Collected data:
**********
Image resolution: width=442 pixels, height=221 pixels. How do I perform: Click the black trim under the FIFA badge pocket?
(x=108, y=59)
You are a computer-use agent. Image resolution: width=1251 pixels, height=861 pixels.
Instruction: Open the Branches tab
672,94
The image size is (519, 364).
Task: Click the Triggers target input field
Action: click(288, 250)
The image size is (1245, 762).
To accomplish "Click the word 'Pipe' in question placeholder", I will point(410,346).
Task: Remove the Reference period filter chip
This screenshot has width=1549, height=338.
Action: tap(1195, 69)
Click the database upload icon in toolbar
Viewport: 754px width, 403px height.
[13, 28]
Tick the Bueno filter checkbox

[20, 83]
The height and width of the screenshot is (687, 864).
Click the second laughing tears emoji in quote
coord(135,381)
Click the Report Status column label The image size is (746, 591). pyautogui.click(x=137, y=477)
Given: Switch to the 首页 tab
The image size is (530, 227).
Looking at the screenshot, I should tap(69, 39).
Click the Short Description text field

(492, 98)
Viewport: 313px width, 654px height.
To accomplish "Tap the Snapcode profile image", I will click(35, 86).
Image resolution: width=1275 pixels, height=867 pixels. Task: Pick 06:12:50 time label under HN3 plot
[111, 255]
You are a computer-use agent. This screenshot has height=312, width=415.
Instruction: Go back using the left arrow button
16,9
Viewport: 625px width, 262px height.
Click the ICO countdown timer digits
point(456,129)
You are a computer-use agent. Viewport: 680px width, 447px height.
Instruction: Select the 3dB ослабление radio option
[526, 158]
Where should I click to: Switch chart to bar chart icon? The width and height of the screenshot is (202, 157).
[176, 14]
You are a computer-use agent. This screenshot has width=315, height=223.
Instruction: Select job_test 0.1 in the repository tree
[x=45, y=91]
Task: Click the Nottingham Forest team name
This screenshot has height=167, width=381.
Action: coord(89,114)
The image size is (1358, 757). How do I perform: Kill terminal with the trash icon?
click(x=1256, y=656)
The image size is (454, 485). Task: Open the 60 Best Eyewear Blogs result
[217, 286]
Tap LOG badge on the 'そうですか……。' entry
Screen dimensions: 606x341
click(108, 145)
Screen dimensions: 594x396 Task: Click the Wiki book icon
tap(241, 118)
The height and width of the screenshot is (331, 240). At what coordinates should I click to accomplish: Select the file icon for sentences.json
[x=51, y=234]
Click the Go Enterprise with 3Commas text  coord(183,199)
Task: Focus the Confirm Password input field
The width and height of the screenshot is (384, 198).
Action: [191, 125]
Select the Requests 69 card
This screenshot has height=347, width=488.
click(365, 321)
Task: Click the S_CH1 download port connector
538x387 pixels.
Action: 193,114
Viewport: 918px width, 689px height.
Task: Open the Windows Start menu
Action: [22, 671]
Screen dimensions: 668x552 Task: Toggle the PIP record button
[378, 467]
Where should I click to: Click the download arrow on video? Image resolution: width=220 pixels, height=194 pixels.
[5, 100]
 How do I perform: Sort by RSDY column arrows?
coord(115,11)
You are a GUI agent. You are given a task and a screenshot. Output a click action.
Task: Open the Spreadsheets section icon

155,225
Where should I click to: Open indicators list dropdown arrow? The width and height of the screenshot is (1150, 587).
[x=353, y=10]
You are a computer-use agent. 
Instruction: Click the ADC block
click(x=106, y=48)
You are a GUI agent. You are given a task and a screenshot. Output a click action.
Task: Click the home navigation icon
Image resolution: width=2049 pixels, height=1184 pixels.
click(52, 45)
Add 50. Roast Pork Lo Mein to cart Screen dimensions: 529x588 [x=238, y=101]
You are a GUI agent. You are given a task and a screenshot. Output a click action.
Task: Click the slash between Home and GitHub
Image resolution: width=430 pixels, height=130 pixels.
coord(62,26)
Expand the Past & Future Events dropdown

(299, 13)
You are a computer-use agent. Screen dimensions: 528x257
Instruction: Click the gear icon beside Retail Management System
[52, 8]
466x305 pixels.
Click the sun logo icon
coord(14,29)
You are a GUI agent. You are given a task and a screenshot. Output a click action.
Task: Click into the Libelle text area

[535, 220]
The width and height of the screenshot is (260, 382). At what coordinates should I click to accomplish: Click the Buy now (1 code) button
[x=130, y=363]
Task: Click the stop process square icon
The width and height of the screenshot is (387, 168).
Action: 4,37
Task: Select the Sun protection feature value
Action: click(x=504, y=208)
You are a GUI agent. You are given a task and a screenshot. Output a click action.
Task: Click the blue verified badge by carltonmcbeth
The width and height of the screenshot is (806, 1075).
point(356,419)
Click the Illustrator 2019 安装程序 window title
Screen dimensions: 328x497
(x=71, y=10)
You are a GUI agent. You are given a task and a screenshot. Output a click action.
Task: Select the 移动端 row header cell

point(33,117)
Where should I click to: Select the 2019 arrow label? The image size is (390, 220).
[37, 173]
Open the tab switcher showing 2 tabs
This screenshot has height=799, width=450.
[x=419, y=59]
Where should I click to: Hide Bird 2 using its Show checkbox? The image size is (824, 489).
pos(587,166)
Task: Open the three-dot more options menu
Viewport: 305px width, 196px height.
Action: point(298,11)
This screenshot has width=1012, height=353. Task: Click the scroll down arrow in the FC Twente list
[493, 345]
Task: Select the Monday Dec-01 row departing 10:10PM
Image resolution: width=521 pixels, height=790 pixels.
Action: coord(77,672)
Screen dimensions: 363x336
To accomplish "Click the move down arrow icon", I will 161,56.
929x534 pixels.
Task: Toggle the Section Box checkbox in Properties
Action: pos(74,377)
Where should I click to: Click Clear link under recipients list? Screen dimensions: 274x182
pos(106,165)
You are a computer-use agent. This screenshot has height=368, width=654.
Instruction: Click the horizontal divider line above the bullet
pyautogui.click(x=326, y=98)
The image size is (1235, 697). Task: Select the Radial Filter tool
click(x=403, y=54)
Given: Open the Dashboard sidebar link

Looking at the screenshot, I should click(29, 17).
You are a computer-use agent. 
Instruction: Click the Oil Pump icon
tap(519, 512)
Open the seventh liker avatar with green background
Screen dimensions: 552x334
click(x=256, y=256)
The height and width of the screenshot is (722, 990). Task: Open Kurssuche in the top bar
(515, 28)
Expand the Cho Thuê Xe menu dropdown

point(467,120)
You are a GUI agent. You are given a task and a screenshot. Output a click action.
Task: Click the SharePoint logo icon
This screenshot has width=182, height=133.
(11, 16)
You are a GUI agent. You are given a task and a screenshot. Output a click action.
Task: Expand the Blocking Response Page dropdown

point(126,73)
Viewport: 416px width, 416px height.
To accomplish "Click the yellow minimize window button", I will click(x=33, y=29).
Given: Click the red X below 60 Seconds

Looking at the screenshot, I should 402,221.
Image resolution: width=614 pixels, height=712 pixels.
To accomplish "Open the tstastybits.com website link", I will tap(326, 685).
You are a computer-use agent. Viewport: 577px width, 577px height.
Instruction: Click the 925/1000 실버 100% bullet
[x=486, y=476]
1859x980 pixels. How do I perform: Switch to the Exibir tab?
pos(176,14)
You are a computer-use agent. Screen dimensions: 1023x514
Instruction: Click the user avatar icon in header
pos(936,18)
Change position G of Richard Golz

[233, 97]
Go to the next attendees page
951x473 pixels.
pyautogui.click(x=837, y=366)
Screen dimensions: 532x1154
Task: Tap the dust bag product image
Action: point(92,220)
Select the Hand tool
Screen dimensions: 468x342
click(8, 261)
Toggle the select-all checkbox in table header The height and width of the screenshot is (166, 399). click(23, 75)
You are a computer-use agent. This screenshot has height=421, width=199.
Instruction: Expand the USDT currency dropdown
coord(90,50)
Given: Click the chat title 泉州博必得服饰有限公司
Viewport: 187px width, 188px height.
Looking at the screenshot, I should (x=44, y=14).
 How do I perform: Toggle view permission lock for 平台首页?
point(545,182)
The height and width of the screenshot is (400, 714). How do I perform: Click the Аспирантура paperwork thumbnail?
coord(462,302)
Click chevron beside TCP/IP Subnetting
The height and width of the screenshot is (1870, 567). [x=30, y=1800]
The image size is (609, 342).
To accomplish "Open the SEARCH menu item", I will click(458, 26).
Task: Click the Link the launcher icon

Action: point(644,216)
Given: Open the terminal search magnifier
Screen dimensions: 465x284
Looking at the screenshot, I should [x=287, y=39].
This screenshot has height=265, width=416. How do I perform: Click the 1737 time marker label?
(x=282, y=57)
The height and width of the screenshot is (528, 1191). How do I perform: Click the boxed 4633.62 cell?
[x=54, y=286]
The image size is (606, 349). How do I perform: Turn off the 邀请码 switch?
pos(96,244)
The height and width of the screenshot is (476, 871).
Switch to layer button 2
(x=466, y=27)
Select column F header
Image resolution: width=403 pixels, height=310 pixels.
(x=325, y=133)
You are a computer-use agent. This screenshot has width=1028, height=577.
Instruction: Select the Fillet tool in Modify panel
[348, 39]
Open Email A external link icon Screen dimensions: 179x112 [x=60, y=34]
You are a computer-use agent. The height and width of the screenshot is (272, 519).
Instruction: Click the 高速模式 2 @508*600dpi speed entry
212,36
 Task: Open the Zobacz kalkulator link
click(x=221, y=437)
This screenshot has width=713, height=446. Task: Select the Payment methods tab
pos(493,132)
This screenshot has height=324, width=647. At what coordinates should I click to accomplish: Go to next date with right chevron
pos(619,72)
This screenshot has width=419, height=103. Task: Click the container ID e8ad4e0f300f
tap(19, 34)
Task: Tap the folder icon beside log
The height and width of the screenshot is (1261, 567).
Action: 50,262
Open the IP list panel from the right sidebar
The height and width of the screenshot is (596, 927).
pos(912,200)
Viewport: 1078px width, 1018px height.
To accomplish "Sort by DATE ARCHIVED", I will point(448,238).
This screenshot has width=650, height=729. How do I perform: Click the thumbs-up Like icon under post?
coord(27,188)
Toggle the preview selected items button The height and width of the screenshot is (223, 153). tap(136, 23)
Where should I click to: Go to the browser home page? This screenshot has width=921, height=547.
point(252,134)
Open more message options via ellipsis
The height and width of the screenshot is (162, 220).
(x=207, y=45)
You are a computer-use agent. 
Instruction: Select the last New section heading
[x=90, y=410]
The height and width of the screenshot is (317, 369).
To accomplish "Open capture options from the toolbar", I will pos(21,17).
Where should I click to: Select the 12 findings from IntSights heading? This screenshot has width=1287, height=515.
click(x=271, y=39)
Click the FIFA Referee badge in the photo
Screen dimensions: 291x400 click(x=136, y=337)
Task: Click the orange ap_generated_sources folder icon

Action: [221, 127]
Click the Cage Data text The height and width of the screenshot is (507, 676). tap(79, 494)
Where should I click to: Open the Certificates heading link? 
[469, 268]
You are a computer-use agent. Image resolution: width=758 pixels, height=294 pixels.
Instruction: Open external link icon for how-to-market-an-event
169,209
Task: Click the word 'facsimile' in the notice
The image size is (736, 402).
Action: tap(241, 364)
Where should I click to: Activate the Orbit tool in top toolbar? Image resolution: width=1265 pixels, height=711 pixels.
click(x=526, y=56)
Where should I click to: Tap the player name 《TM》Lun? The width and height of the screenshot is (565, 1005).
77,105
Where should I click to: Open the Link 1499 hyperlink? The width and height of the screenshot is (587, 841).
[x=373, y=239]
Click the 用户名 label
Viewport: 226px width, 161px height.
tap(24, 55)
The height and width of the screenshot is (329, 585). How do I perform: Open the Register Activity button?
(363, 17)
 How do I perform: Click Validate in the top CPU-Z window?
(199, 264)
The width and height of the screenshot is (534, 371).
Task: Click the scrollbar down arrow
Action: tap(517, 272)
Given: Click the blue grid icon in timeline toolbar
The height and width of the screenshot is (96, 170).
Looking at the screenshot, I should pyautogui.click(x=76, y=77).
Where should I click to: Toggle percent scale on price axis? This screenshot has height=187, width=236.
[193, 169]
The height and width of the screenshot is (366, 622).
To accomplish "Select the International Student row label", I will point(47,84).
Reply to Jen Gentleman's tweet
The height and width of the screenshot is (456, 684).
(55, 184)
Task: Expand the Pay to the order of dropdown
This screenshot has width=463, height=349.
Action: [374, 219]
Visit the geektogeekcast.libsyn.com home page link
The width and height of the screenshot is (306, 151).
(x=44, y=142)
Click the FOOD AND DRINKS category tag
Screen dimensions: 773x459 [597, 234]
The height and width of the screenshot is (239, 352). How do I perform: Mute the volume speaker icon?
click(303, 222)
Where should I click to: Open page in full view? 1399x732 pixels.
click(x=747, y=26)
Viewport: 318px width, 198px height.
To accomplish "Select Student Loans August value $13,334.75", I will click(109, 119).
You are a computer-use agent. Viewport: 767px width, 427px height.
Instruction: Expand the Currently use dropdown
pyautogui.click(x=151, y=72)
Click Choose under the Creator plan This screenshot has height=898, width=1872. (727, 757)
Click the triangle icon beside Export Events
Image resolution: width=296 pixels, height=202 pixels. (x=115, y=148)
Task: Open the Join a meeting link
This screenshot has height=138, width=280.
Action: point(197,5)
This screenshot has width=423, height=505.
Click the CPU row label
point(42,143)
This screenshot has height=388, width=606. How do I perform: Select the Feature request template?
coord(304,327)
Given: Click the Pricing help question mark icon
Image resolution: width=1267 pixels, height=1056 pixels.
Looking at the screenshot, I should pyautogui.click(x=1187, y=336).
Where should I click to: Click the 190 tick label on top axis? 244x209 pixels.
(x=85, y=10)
**********
Problem: One stretch of the lines above is wanted, from the line that contains "Reply to Jen Gentleman's tweet" through the line that contains "Visit the geektogeekcast.libsyn.com". Output it exactly.

Result below:
Reply to Jen Gentleman's tweet
The height and width of the screenshot is (456, 684).
(55, 184)
Task: Expand the Pay to the order of dropdown
This screenshot has width=463, height=349.
Action: [374, 219]
Visit the geektogeekcast.libsyn.com home page link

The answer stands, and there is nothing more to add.